Over the longer term diamond prices have consistently increased, so many people have considered them as an investment. When it comes to buying a stone for investment, the secret is in the planning. Here are 7 things you need to consider before you purchase.
1. Buy a piece you like
Ask yourself, are you buying primarily for investment or personal pleasure? If the answer is investment, it’s important to note that this will be more long term. You will need to wait 5-10 years to capitalise on reselling. Diamonds are not the kind of investment that earns you an income. For this reason, it’s wise to choose an item that you like. Then your income becomes the joy you get from wearing the piece.
2. Choose a carat, colour and clarity that’s in demand
When you’re buying with an ultimate goal to resell, you need to choose a diamond that there is a demand for. Surprisingly, this doesn’t always mean you have to find something unusual or even a stone that has a particularly high colour and clarity. Larger size diamonds are in demand as well as being in short supply. For this reason they make an ideal investment piece. Stones over 2 carats with either good colour or good clarity make a good choice. (Buying a stone with both good colour and clarity can take the price point beyond that of the normal investor.) Choosing the type of diamond that is in high demand makes it easier to resell later.
3. Do your market research
Take the time to shop around to ensure you’re getting value for money. Know your price points in relation to the colour, clarity, cut and carat weight. This way you can be sure that you are buying at a price that will maximise your investment later. Buying at auction is a good idea because it means you avoid the margin included in retail prices.
4. Certification / authenticity
First State Auctions Director Ari Taibel has been in the jewellery industry for over twenty years. He says, “If I were to advise people on buying a diamond for investment, probably one of the most important things would have to be a well-regarded laboratory report. You need a report from a laboratory that’s recognised within the market that you are intending to sell. This makes sure that the quality of the diamond is recognised when it comes time to resell.” If you’re thinking of selling in Australia, GIA and GSL are both reputable grading institutions known for their strict grading standards. If you are thinking of selling overseas, GIA is your best bet, being internationally recognised. A certificate gives your potential buyer confidence that they are getting what they are paying for.

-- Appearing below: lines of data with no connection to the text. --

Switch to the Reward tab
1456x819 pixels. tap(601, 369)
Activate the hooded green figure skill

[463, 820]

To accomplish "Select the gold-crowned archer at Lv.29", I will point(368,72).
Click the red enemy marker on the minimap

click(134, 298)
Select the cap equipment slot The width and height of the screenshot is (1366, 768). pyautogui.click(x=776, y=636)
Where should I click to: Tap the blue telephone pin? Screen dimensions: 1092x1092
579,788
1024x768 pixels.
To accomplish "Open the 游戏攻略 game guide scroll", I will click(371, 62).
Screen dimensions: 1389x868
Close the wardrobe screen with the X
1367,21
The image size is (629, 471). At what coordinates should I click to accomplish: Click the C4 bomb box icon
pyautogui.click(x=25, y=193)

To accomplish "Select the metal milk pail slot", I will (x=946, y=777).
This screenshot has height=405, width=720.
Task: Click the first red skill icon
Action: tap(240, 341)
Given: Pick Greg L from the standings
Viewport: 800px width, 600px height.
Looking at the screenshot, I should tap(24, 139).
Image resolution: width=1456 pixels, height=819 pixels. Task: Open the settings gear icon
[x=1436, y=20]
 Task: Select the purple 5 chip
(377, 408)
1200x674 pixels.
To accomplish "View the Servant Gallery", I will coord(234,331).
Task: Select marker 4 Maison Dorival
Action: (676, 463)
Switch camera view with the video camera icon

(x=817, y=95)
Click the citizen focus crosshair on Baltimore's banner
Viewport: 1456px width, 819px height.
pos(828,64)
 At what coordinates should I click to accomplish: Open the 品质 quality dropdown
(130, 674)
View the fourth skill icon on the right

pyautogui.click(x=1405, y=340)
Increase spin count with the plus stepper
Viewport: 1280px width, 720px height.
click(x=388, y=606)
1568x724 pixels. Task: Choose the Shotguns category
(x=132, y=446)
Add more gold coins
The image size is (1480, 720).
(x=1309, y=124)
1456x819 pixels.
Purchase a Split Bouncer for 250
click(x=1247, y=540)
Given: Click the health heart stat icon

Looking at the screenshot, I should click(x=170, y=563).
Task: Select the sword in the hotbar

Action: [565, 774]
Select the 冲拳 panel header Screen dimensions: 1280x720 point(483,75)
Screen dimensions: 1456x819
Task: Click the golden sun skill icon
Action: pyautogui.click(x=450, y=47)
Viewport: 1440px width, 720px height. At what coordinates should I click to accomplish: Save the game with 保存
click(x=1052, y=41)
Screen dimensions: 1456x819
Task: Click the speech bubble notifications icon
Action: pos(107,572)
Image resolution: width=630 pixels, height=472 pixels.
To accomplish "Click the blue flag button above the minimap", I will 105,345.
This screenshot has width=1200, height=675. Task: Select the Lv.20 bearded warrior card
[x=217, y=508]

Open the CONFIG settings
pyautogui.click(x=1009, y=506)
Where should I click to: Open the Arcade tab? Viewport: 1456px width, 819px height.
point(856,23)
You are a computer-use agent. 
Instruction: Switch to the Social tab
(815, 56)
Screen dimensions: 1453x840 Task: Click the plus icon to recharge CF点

5. Consider your outlets for reselling
If you’re buying to make money, you need to measure up the various different ways you can sell your pieces. Having a network of private clients, either in person or online, in Australia or overseas, is a good option. For example, some investors take their goods to China in order to resell them. In China there is a price differential and a high demand, making this a strong market.
6. Calculate the costs involved in buying and selling
If you don’t have your own network within which to sell, you may need to commission someone to do this on your behalf. Identifying these and other costs before you purchase will help you gauge the practicality of your investment.
7. Avoid treated and synthetic diamonds
If a diamond is colour-treated, fracture-filled, or laser-drilled, its value is greatly reduced and difficult to resell. Not only are they lower in value, they are less appealing to potential buyers. For this reason, First State Auctions only sells natural diamonds and gemstones. This takes us back to the need to get appropriate certification. A certificate from GIA, GSL or the like will pick these treatments up BEFORE you commit your cash. In short, purchasing a piece for personal pleasure that has genuine demand within the market is the safest way to buy for investment. Plus, it has the added benefit of bringing you a little sparkle to your life!